§ Task item
If a line in the data has the string "column", please show it.

┌─ Data

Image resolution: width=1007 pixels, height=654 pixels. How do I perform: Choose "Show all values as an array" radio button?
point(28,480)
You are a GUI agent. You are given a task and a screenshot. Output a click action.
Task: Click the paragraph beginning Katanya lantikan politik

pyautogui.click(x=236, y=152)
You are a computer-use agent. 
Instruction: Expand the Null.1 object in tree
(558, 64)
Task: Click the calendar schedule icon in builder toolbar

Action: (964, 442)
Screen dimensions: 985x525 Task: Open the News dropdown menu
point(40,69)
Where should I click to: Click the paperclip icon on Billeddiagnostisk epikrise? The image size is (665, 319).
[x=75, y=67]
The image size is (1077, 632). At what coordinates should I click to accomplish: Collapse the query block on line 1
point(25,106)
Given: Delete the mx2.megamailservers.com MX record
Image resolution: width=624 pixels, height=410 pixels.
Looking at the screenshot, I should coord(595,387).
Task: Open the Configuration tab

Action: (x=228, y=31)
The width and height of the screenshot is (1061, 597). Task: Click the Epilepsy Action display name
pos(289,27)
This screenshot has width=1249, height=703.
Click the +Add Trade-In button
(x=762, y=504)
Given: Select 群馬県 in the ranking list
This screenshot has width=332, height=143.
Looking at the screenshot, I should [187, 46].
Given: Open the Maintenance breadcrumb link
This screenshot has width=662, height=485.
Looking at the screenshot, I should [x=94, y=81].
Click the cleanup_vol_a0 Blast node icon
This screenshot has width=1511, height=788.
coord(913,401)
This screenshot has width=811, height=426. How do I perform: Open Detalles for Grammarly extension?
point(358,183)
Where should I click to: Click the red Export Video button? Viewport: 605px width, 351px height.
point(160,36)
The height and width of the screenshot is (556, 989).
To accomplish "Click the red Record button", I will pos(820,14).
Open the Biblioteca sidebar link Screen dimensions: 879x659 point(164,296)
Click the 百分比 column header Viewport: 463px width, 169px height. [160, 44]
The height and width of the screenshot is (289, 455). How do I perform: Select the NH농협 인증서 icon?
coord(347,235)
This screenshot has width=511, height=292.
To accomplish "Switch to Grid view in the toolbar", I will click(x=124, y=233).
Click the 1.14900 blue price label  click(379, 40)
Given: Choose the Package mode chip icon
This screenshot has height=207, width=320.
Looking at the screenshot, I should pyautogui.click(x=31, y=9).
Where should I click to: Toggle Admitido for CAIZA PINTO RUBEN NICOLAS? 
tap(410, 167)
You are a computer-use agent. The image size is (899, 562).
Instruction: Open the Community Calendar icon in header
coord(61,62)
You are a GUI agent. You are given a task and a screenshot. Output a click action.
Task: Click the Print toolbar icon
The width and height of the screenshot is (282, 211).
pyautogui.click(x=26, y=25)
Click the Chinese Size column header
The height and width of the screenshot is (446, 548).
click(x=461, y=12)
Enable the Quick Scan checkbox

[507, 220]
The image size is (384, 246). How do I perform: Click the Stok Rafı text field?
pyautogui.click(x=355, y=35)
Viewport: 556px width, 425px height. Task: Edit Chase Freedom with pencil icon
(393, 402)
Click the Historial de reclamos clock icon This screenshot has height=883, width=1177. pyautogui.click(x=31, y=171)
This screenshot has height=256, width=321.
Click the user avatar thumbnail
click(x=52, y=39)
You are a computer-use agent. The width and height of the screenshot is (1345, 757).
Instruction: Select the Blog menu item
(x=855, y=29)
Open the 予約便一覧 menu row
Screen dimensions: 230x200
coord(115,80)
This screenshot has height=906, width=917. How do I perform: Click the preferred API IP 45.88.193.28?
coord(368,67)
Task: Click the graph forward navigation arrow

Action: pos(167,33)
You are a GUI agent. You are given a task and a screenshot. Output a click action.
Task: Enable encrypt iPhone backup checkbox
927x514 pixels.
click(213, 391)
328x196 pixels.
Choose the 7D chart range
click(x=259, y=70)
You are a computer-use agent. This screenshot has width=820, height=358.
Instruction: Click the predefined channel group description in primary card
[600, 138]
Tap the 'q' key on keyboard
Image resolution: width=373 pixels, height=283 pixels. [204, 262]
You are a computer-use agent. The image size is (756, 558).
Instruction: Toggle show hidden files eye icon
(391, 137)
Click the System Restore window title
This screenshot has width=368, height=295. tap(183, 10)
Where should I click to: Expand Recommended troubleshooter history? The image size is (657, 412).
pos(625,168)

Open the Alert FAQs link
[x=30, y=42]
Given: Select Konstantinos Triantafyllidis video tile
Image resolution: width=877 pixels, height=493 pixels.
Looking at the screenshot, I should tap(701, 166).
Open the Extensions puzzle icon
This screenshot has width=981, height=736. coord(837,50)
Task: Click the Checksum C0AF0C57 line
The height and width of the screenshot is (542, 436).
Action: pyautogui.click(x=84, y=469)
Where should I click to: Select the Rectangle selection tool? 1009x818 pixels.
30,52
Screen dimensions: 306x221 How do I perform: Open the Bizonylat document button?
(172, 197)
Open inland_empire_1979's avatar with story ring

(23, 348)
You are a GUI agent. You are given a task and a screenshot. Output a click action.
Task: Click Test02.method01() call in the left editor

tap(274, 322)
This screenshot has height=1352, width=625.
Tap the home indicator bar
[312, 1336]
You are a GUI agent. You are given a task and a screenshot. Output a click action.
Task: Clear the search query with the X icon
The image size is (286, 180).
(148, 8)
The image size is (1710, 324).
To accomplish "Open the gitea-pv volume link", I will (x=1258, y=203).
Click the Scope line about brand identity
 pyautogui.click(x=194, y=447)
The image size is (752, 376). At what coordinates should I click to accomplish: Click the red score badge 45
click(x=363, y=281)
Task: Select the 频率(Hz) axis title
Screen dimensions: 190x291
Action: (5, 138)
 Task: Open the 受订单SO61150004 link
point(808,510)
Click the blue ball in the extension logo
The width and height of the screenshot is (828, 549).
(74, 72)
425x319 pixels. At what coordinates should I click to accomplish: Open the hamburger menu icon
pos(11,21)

└─

§ Task response
Click the 百分比 column header Viewport: 463px width, 169px height. [160, 44]
Click the Chinese Size column header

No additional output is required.